Data records
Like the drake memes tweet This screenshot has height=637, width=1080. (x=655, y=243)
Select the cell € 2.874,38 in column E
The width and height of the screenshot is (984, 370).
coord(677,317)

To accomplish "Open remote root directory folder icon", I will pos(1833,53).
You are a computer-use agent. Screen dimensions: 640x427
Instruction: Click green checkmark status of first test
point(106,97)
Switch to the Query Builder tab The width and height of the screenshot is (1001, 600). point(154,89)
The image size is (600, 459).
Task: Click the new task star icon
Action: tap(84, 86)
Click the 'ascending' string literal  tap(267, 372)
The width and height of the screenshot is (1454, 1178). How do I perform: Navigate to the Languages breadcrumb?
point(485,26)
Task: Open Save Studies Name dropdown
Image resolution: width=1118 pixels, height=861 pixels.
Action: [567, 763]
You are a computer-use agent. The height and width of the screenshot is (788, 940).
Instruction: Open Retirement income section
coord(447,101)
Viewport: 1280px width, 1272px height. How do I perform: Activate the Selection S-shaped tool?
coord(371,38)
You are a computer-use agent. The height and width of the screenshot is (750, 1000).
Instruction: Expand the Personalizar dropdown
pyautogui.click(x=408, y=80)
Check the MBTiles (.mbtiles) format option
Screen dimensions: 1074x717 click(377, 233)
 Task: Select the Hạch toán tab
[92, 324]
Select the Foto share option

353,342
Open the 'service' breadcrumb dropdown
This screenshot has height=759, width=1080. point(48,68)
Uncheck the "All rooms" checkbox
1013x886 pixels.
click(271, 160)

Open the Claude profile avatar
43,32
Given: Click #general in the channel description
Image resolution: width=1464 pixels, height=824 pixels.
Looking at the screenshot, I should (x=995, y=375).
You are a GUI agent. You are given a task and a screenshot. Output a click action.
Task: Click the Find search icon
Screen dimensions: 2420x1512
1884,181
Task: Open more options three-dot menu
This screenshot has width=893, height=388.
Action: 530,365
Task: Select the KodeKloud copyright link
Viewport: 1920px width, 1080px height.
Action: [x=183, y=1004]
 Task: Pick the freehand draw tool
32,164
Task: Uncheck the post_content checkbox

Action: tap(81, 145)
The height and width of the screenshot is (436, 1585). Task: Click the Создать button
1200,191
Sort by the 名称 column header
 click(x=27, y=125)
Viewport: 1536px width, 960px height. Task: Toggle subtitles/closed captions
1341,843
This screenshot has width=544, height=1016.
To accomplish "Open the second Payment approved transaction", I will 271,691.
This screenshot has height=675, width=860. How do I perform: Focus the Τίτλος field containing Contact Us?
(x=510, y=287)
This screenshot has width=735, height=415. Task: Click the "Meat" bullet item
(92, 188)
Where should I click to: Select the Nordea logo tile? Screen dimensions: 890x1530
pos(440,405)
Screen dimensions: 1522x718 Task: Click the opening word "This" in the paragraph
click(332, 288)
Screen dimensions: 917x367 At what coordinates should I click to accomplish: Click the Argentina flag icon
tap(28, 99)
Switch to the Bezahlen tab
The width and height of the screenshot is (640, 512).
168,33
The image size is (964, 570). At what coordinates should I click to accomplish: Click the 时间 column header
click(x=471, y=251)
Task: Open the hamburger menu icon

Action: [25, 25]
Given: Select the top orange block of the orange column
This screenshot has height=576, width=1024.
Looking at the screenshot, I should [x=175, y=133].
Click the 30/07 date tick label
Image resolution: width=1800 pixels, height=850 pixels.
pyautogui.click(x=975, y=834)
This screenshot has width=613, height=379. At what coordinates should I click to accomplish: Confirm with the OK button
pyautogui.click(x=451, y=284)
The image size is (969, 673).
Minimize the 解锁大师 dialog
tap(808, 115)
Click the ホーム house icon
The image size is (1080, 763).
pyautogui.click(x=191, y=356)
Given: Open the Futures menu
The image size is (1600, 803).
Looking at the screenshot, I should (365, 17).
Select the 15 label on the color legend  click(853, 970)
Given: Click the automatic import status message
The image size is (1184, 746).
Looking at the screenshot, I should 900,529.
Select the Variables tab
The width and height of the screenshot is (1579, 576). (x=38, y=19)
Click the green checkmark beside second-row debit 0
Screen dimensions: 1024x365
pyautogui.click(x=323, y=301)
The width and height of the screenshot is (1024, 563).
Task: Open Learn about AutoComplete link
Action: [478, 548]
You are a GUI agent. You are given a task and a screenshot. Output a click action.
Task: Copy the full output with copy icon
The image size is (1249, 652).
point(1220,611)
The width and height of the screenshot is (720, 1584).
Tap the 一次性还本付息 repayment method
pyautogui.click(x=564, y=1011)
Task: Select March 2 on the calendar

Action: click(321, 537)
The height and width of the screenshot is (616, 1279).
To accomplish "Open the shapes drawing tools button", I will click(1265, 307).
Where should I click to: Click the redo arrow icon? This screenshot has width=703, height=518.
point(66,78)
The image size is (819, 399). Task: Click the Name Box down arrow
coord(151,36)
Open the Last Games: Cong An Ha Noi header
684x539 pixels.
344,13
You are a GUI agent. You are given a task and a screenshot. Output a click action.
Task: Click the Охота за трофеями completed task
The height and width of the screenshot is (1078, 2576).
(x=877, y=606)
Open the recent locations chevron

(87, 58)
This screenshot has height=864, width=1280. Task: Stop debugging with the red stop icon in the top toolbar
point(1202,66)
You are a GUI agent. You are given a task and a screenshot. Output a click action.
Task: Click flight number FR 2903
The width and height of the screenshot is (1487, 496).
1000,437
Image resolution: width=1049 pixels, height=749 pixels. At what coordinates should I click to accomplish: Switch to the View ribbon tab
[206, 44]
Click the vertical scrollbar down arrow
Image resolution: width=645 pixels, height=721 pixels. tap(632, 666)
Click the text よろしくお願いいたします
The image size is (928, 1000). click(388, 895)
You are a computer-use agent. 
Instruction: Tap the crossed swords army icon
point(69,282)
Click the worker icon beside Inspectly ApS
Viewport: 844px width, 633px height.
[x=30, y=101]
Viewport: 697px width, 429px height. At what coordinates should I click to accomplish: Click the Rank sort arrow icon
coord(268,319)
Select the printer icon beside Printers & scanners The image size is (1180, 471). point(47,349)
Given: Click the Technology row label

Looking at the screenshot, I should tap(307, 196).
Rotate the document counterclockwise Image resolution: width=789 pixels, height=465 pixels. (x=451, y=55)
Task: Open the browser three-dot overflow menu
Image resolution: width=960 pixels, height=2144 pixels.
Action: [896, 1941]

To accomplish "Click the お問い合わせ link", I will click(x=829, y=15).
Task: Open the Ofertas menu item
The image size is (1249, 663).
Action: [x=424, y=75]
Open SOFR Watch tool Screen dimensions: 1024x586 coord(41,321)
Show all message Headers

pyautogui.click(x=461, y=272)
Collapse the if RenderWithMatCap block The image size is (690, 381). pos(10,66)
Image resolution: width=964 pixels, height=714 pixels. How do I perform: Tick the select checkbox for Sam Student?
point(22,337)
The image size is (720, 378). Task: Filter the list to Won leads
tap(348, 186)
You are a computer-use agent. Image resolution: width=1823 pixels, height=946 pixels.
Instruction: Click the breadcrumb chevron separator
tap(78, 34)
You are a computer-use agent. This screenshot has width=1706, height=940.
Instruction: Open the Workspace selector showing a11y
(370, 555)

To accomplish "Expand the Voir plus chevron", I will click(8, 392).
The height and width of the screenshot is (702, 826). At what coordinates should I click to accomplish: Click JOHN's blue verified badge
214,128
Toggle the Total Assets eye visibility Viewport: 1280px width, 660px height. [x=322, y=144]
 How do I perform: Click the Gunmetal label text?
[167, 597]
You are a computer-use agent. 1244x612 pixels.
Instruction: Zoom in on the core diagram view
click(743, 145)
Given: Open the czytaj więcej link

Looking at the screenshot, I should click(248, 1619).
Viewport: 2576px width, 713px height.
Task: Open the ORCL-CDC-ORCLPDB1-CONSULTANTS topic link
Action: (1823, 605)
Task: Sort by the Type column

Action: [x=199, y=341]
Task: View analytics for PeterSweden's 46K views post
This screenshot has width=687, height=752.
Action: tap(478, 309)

* [Work task]: Search the records for the word "block" and copy every line where it occurs.

* [Finished exercise]:
Given: Select the top orange block of the orange column
Collapse the if RenderWithMatCap block The image size is (690, 381). pos(10,66)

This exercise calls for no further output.